The appraiser is required to make every reasonable effort to gather all available information relative to the appraised object. But in some cases, even experts have been unable to come to agreement as to whether a work is authentic. In George O. Doherty and Emelia A. Doherty v. Commissioner,5 two of the foremost authorities on the paintings of Charles M. Russell couldn’t resolve the question of authenticity of a donated painting. In 1969, the Dohertys bought “Attacking Stagecoach,” which Russell may or may not have painted, for $10,000. They donated an undivided 40 percent interest in the painting to the Charles M. Russell Museum in Great Falls, Mont. in 1982 and the remaining 60 percent in 1983. In those years, they claimed charitable contribution tax deductions of $140,000 and $210,000, respectively. The Internal Revenue Service, backed by its expert, maintained that the painting was a forgery and worth only $100. The court noted that the credentials of the two sides’ experts were beyond question, yet they had reached different conclusions. The court said that it couldn’t rule on authentication and concluded that the painting had a value of $30,000, recognizing the fact that even if the painting were authentic, the dispute had affected its FMV.


The Appraisal

In Estate of Elkins v. Comm’r, Judge Halpern noted: 


In deciding valuation cases, courts often look to the opinions of expert witnesses. Nonetheless, we are not bound by the opinion of any expert witness, and we may accept or reject expert testimony in the exercise of our sound judgment. Although we may largely accept the opinion of one party’s expert over that of the other party’s expert, we may be selective in determining what portions of each expert’s opinion, if any, to accept. Finally, because valuation necessarily involves an approximation, the figure at which we arrive need not be directly traceable to specific testimony if it is within the range of values that may be properly derived from consideration of all the evidence.6 


Confirming the accuracy of an appraisal is as important as choosing the right type of appraisal, especially when taxes are concerned. “Review of Appraisals,” this page, shows the results of the Annual Summary Report for Fiscal Year 2012 of The Art Advisory Panel (the Panel), which provides advice and makes recommendations to the Art Appraisal Services (AAS) unit in the Office of Appeals for the IRS. The Panel helps the IRS review and evaluate the acceptability of tangible personal property appraisals of FMV claimed on works of art involved in income, estate and gift tax returns. 
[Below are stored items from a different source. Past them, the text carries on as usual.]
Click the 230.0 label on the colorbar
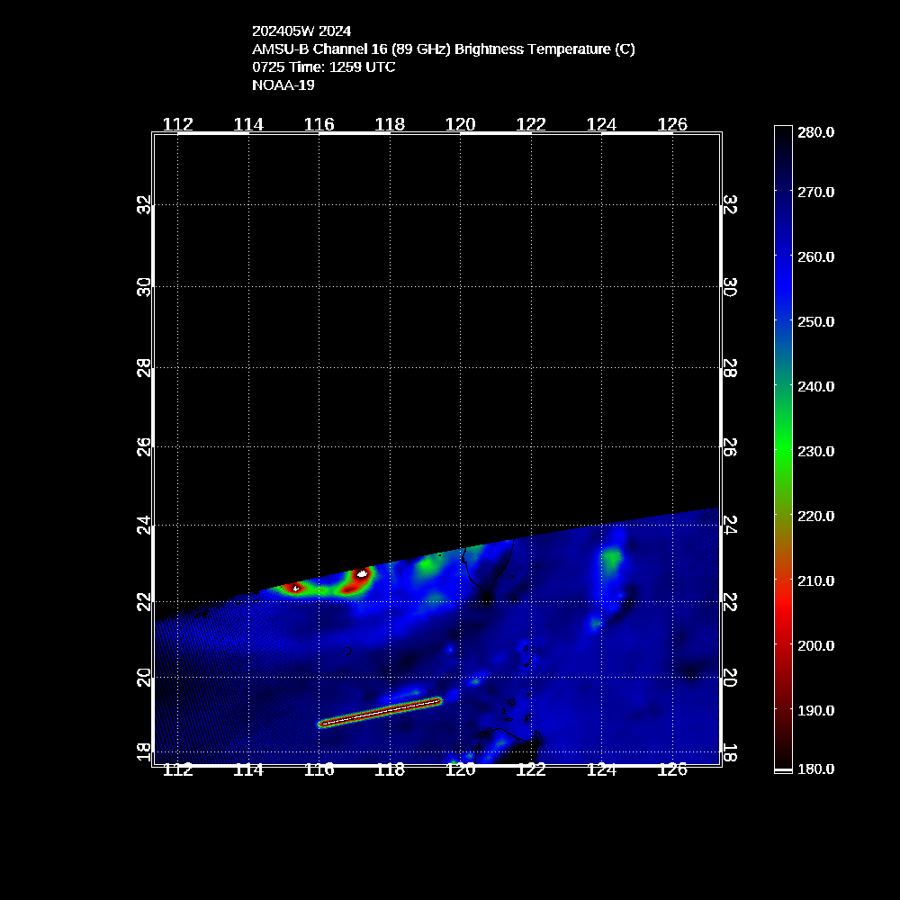[816, 451]
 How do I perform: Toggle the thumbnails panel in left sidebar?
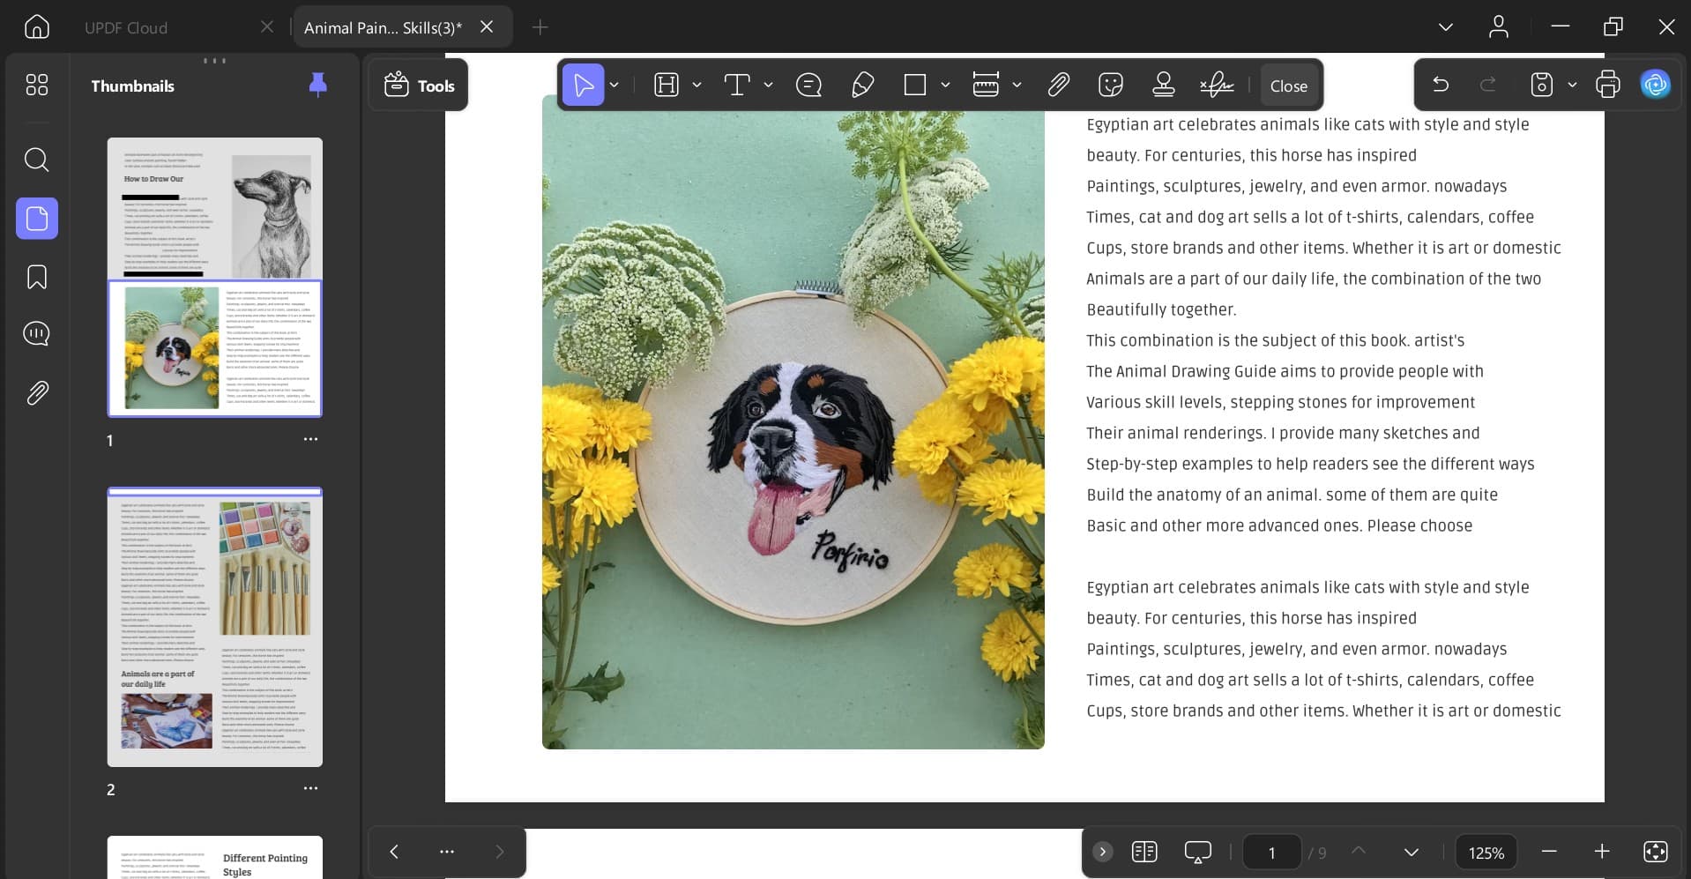click(37, 219)
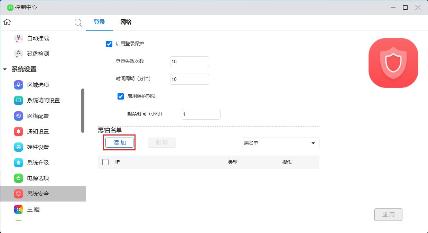This screenshot has height=233, width=428.
Task: Open 电源选项 power icon
Action: click(x=18, y=178)
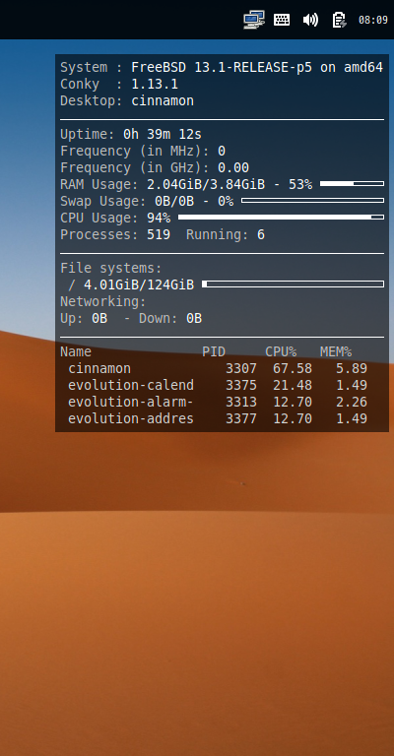This screenshot has height=756, width=394.
Task: Select the evolution-addres process row
Action: pos(218,418)
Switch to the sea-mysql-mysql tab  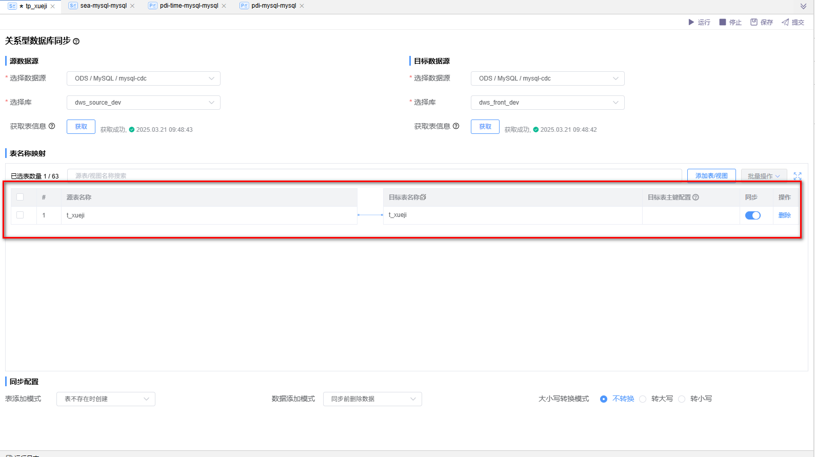103,6
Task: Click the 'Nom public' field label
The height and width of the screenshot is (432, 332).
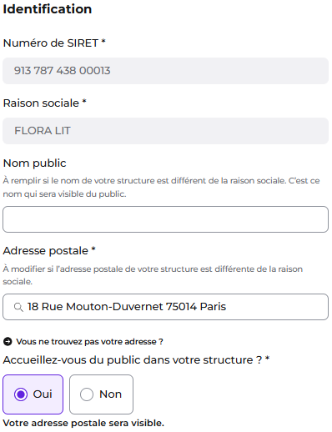Action: point(34,163)

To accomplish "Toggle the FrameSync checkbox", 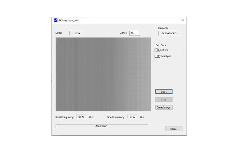I will pyautogui.click(x=156, y=56).
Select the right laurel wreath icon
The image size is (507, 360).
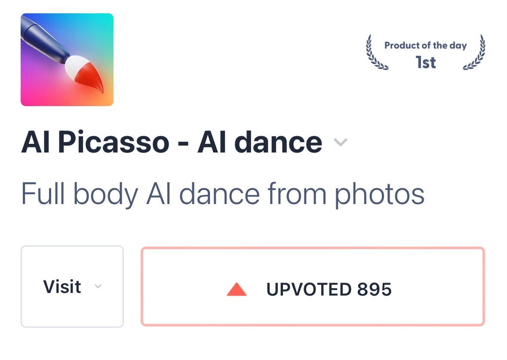474,52
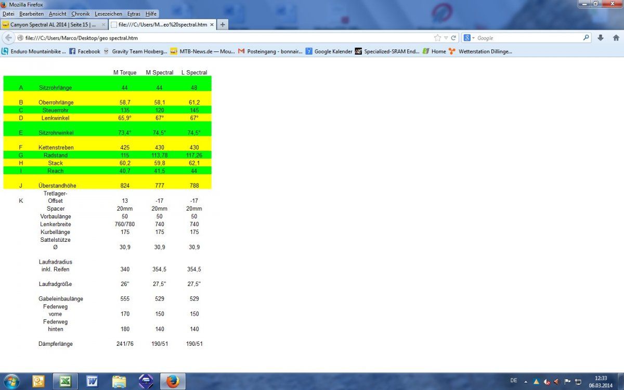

The AAS appraisers review appraisals by researching publicly available information; the Panel provides additional knowledge of private sales, based on their personal experience as dealers, scholars and museum curators, as well as from information obtained from other members of their relatively small industry. The panelists’ knowledge is particularly beneficial when questions exist about the authenticity of works of art.

The Panel meets once or twice a year in each specialty area. During 2012, the Panel completed its review of 444 items with a combined taxpayer valuation of $281,859,200 on 43 cases under audit. The average claimed value of a charitable contribution item was $634,818; the average claimed value for an estate and gift item was $626,890. 

The Panel recommended accepting 51 percent and adjustments to 49 percent of the appraisals it reviewed, while 2 percent of the appraisals reviewed required additional staff research before the Panel could make a value recommendation. The Panel recommended total net adjustments of $66,066,800. On the adjusted items, the Panel recommended a net 52 percent reduction on the charitable contribution appraisals and a net 47 percent increase on items in estate and gift appraisals. 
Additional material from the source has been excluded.